JOHNSON CITY, Tenn. (WJHL) – Clippers, cologne and chuckles passionately fill barbershops all across the country, providing a safe space for people to gather and chat daily. That level of comfort is now becoming a healing component.

The fight against the stigmatic culture surrounding mental health has grown in recent years, especially this summer as sports icons Simone Biles and Naomi Osaka took pauses in worldwide competitions to openly speak on their mental health. The prevailing message: “it’s ok to not be ok.”

This is the primary message of The Confess Project, an organization training and encouraging barbers to have conversations about mental health in their barbershops and provide resources if needed.

“We want to make sure that everyone has access to help with mental health, has access to healing because we know barbers are the gatekeepers of the community, they are the ones that hold the power, they are the ones that hold the chair,” said Darnell Rice, Director of Membership & Engagement for The Confess Project.

The Confess Project Barbers Coalition was founded by Lorenzo P. Lewis with the hope of positively impacting the mental health of boys and men in the Black community, targeting underserved communities with a history of disproportionate rates.
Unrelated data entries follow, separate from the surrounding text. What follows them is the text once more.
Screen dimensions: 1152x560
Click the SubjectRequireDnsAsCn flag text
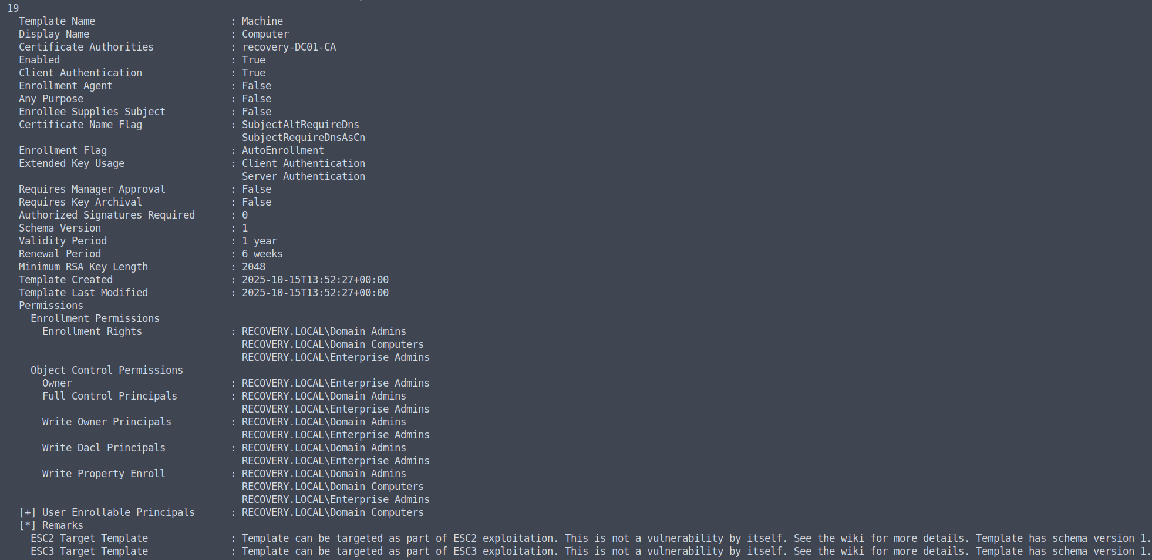tap(304, 138)
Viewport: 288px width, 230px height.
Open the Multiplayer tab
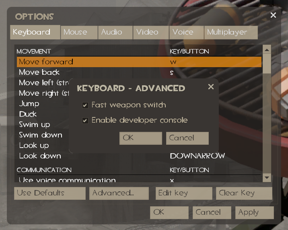point(231,32)
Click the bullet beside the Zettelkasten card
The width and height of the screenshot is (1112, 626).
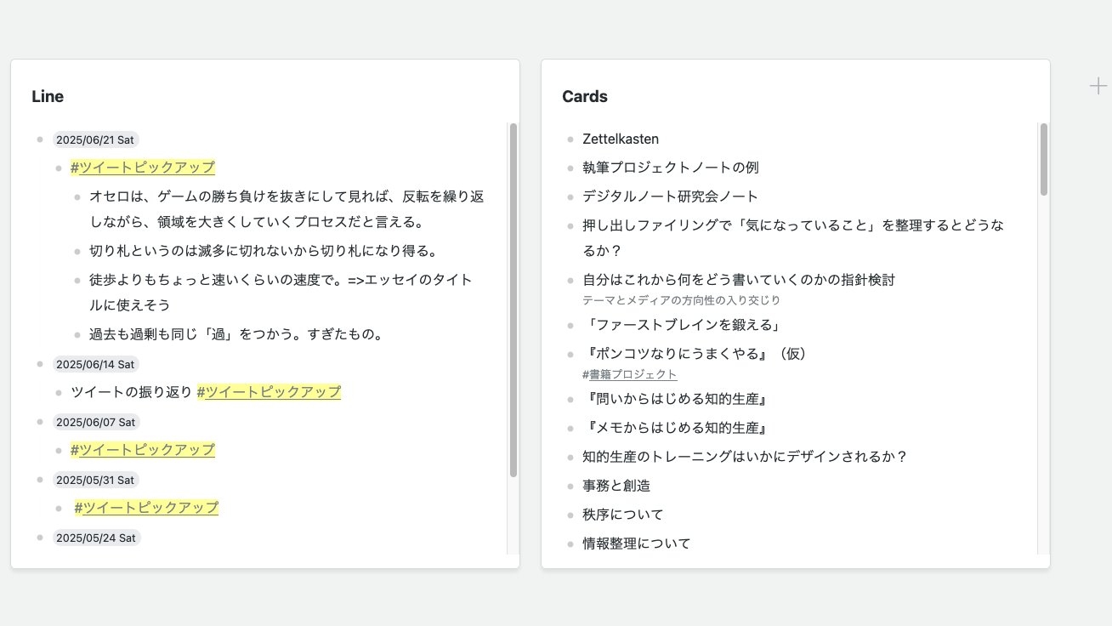pos(570,139)
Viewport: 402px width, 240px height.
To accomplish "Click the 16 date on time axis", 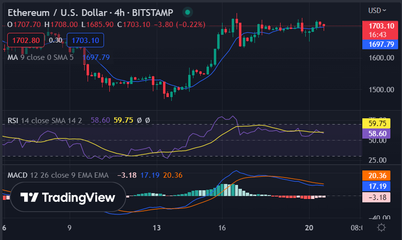I will click(x=223, y=227).
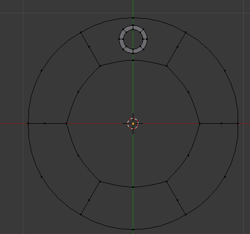Select the midpoint vertex on the left horizontal spoke
The width and height of the screenshot is (250, 234).
[x=45, y=124]
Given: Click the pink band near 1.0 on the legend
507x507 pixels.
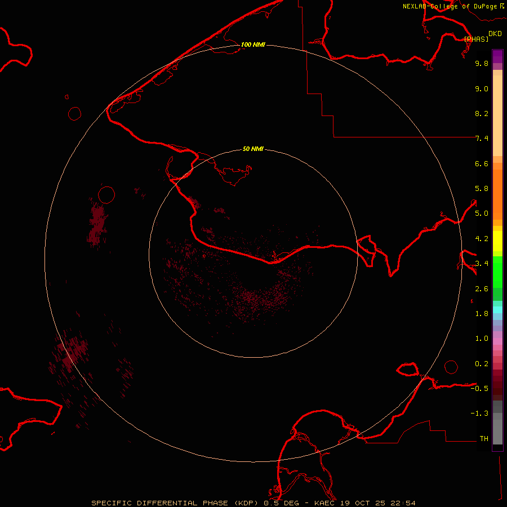Looking at the screenshot, I should click(x=497, y=340).
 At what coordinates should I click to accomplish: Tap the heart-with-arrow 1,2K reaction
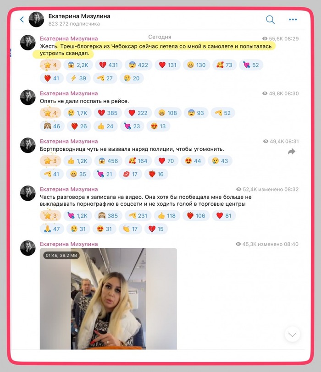tap(77, 216)
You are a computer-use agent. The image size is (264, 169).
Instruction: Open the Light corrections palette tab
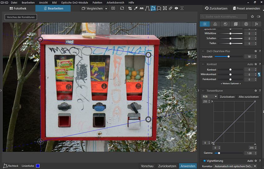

Successful seminars in numerous cities have helped the organization carry out this mission, including a presentation and workshop last summer in Johnson City.

“It was phenomenal for us to come to Johnson City and bring out training to the barbers and community members,” Rice said. “It was like ‘wow they can use these skills right now.’ These skills aren’t just translated into the barber shop but then into families and communities, instilling active listening, validation, positive communication and stigma reduction, those are skills that we teach our barbers.”

Craig Charles owns Craig’s Crown Cutz and Crown Cutz Academy in Johnson City. He learned about The Confess Project through a friend, and after meeting with Lewis, the founder, he became an ambassador and hoped they would make a stop in the Tri-Cities.

“It’s important to me because I understand what my community needs, and if I can help foster that through growth, I am absolutely in support of that movement,” said Charles, whose wife Wendy also owns a nail salon in Johnson City. “Being one of the 14 cities in the nation (to work with The Confess Project) is a great way to spread love, the Johnson City way.”

After coming to the Tri-Cities, Charles said the event was a success and helped a number of local barbers become better mental health advocates.

“The feedback was tremendous,” Charles said. “Everyone instantly realized the importance of the role they play as a barber and how they can become a resource/advocate for their clients and community.”

This was a vision The Confess Project saw possible in its early days, choosing the comforting environment of a barbershop as an opportunity to encourage people to have those difficult conversations with the people they trust.

“You start to look for something that you can come to a common ground on, like sports or politics or relationships,” Rice said. “This is what we talk about in the barbershop, and it’s important that the barbershop is the safe space because once you build that rapport, you can have those intimate conversations.”

Issues surrounding mental health have plagued communities amongst all backgrounds, with the Black community feeling an extra strain with past and present oppression.

“One major cause of death in our communities is suicide,” Charles said. “The Confess Project believes that equipping Black boys and men with coping skills and mental health resources is key to living a happy and healthy life.”

“Your past is not a death sentence. As people of color, we’ve suffered due to police brutality, racism, slavery, always being at the bottom, it’s time for us to be at the table and really start doing something about this,” Rice said.

Changing the culture surrounding mental health is a fight that has gone on for years and has no real end in sight, but a shift in these conversations has already brought on positive results.

“Being an advocate, just having an ear to the streets in the community and doing a lot of listening,” Charles said. “While staying positive and having a great attitude, being ready to give sound advice to kids anywhere from elementary school to college and beyond.”

“To see a world without stigma, it’s just that simple, and to make sure the Black community and communities of color are healthy are healed and are respected,” Rice said. “We want to see generations thrive.”

More information can be found on the organization’s website,

“I started to learn, listen and observe, and during our events traveling all over the country, I observed, took notes,” said Rice. “I listened to the people because that’s important, especially when you’re doing a presentation; you got to be authentic, transparent and honest. You got to listen to the people, and that’s what I did. I took those movements and the storytelling piece where I was able to utilize my stories, my experiences to impact the lives of the people in the barber shop so I was able to understand the importance of resilient hope and respect and dignity.